Abstract: We will present what a proof in PML is (or will be soon: a first version of the proof system is almost implemented). The concept is quite general and could apply to most functional languages with exceptions (the presence of exceptions is required !). The main tool will be a kind a Knuth-Bendix algorithm to get contradiction from hypothesese of the shape "t reduces to v" where "t" is a term of the language and "v" is a value.


• Natalia Rubtsova (Moscow): Semantics for Justification Logic Corresponding to S5

Abstract: We introduce a logic of evidence-based knowledge \mbox{\sf S5}_{\sf n}\mbox{\sf LP(S5)}. It is a multi-agent logic of knowledge enriched by evidence assertions of the form $t\!:\!\varphi$ where $t$ is an {\it evidence term}. The! knowledge of an agent is axiomatized by the modal logic \mbox{\sf S5}. The evidence-based knowledge operator is described by the logic of proofs $\mbox{\sf LP(S5)}$, which is also based on \mbox{\sf S5}. The resulting systems \mbox{\sf S5}_{\sf n}\mbox{\sf LP(S5)} are provided with Kripke-style semantics. The corresponding completeness theorems are proven.
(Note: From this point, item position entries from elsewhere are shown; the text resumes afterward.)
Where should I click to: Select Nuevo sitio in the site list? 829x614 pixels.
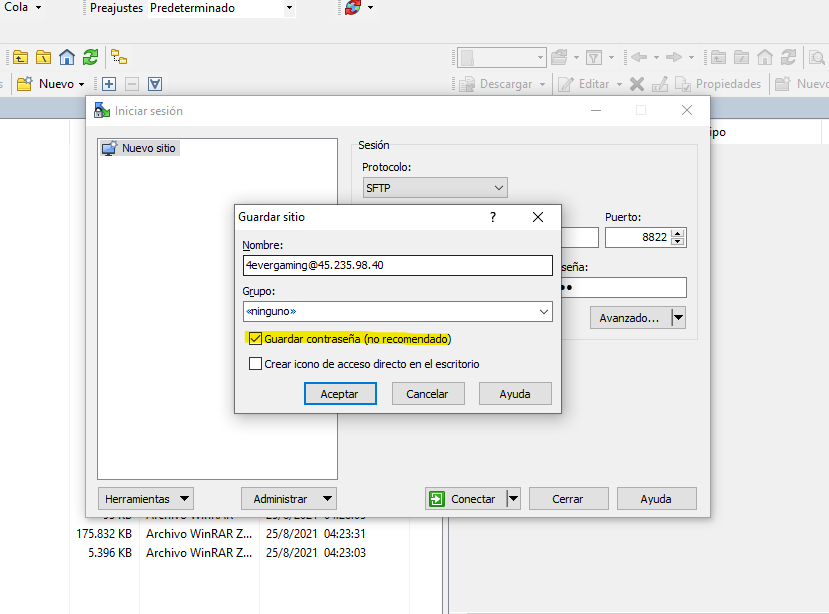pos(148,148)
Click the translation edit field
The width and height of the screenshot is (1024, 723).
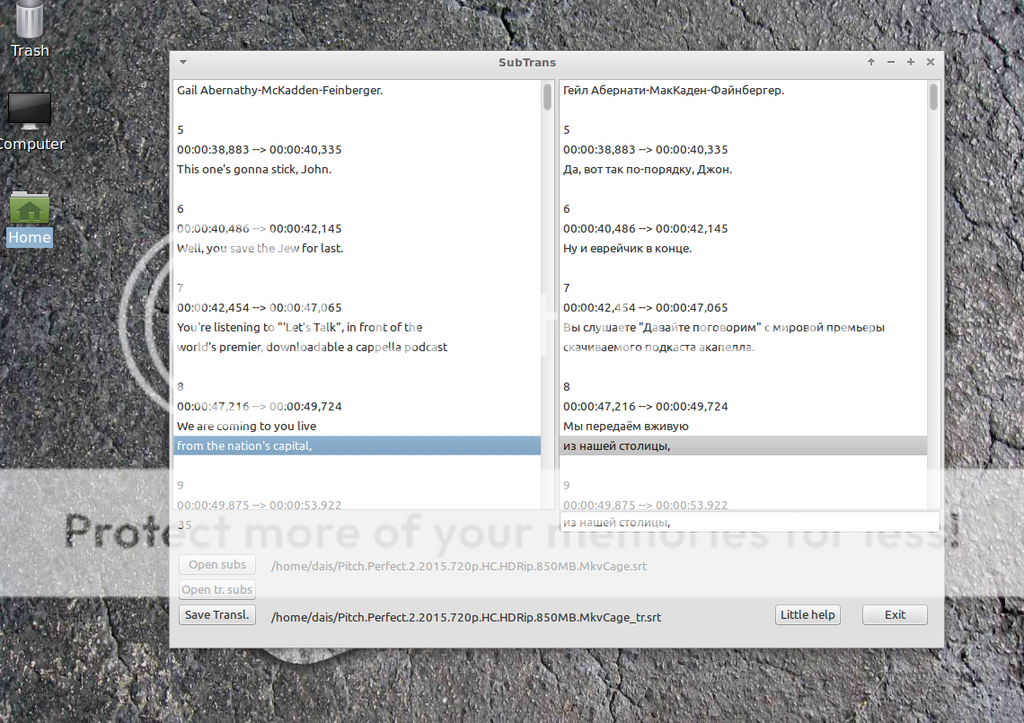[748, 522]
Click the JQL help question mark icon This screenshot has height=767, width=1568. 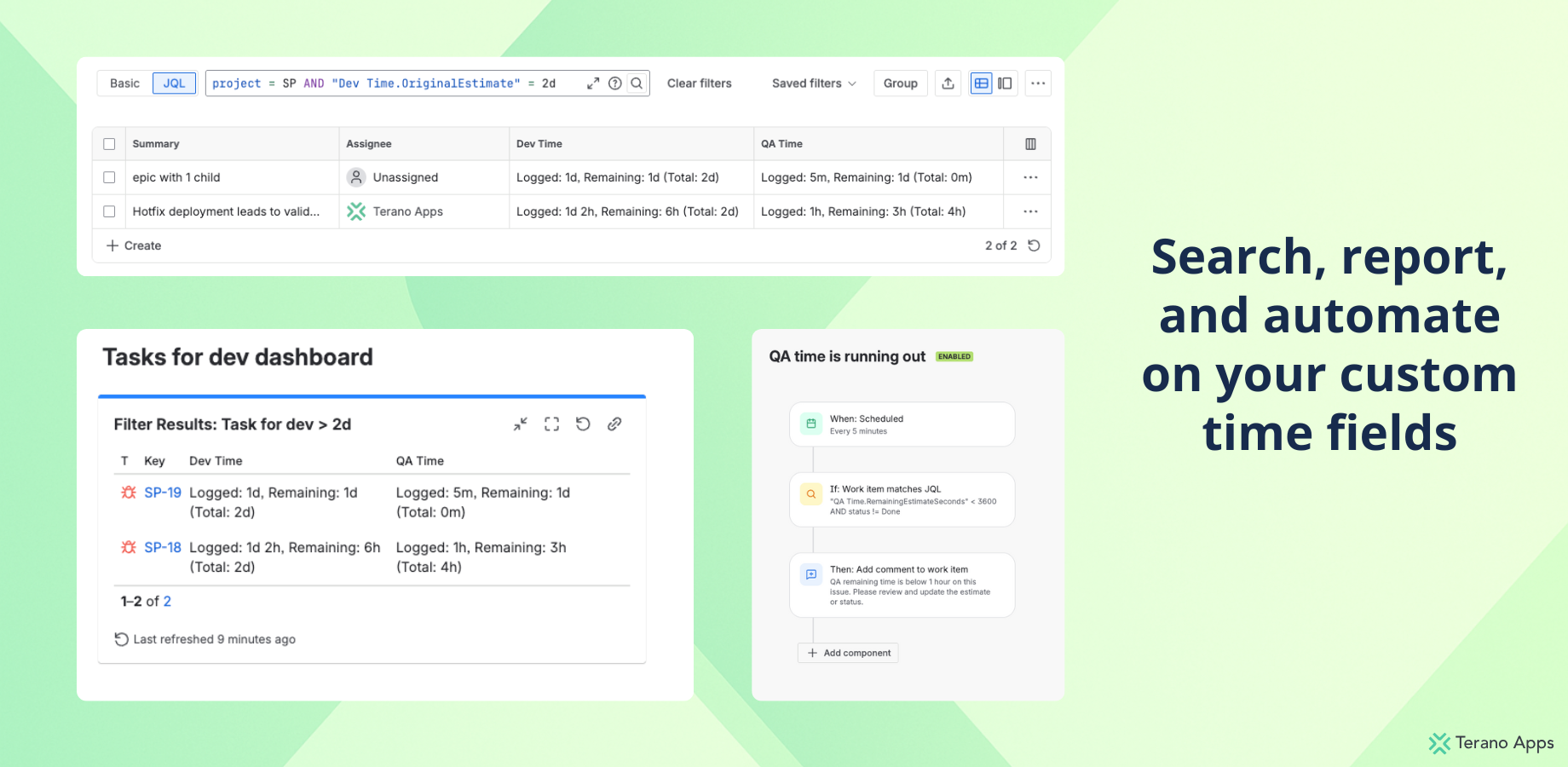615,83
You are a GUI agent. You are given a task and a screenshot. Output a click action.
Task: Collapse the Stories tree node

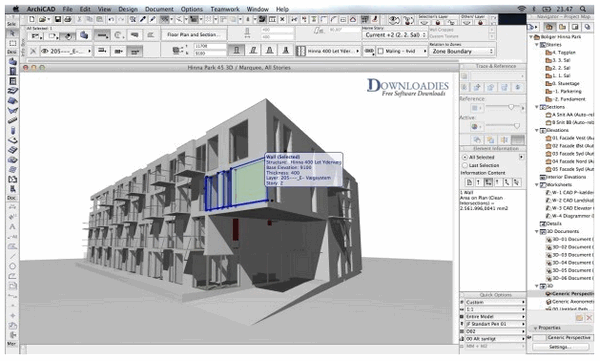[x=537, y=45]
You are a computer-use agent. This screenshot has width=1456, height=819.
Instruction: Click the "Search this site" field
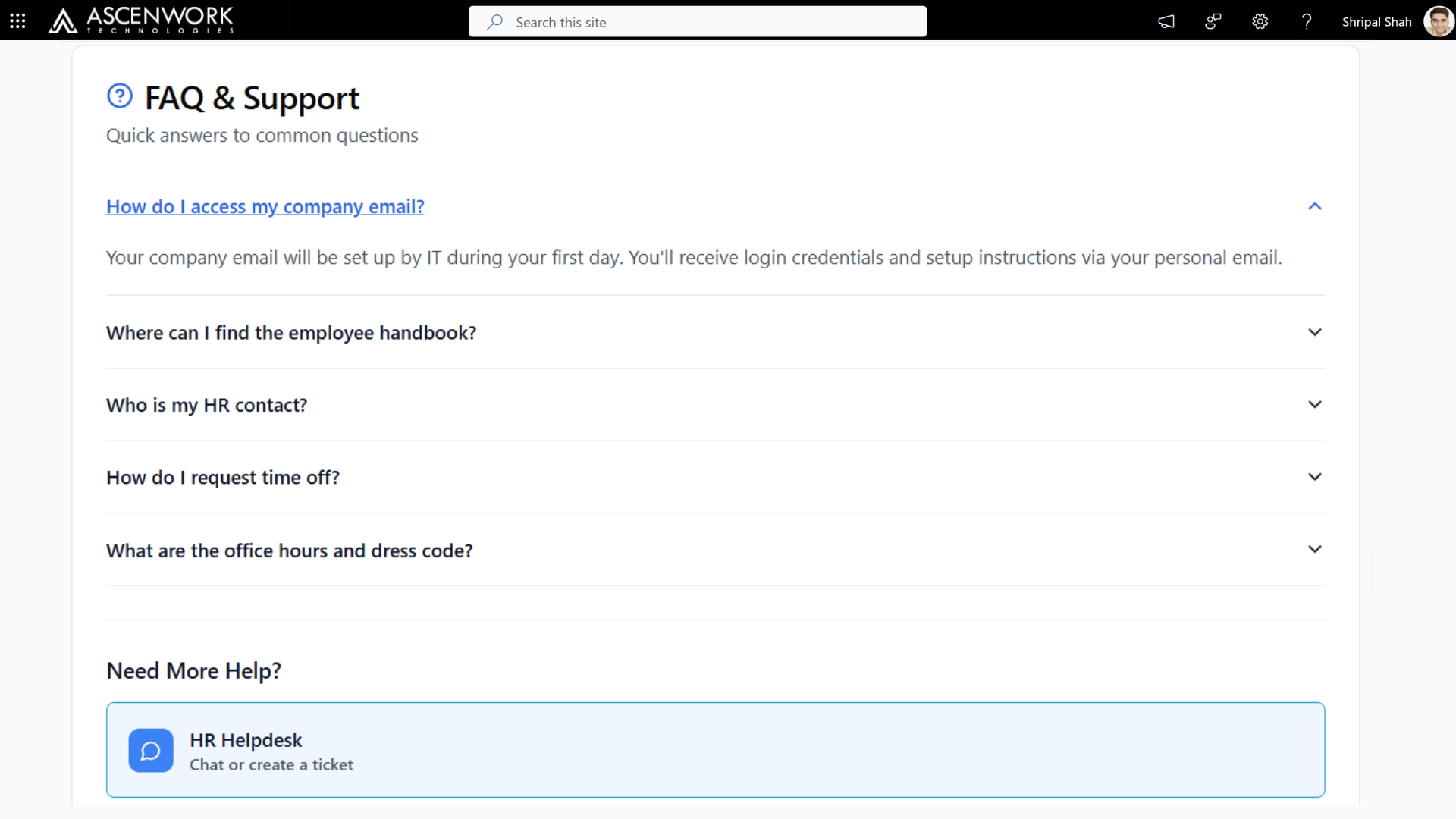click(713, 22)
• Khelifa Saber (Chambéry): A completeness result for the simply typed lambda-mu-calculus

Abstract: We define a semantic of realisability for the simply typed lambda-mu-calculus. This semantic allows us to provide a proof of the strong normalization theorem of the calculus via the adequation lemma, which stipulates that: each typed term is in the interpretation of its type. In our talk we are interested by the converse of this lemma, i.e. "can we find a class of types for which the converse of the correcteness lemma holds?". We dealt with this problem and prove a completeness result for the simply typed lambda-mu-calculus


• Yury Savateev (Moscow): The derivability problem for Lambek calculus with one division

Abstract: We prove that the derivability problem for Lambek calculus with one division is decidable in polynomial time and present an algorithm for it.


• Steffen van Bakel (London): Concurrency and classical logic

Abstract: We study the pi-calculus, where the family of names is enriched with pairing, and define a notion of type assignment that uses the type constructor arrow. We encode the circuits of the calculus X into this variant of pi, and show that reduction and type assignment are preserved. Since X enjoys the Curry-Howard isomorphism for Gentzen's calculus LK, this implies that all proofs in LK have an encoding in pi. We then enrich the logic with the connectors And, Or and Negation, and show that also these can be represented in pi.

(1) ECO-NET project 16259PG is a project on "computational interpretations of modal logics" gathering together teams from Paris, Moscow and Tbilisi.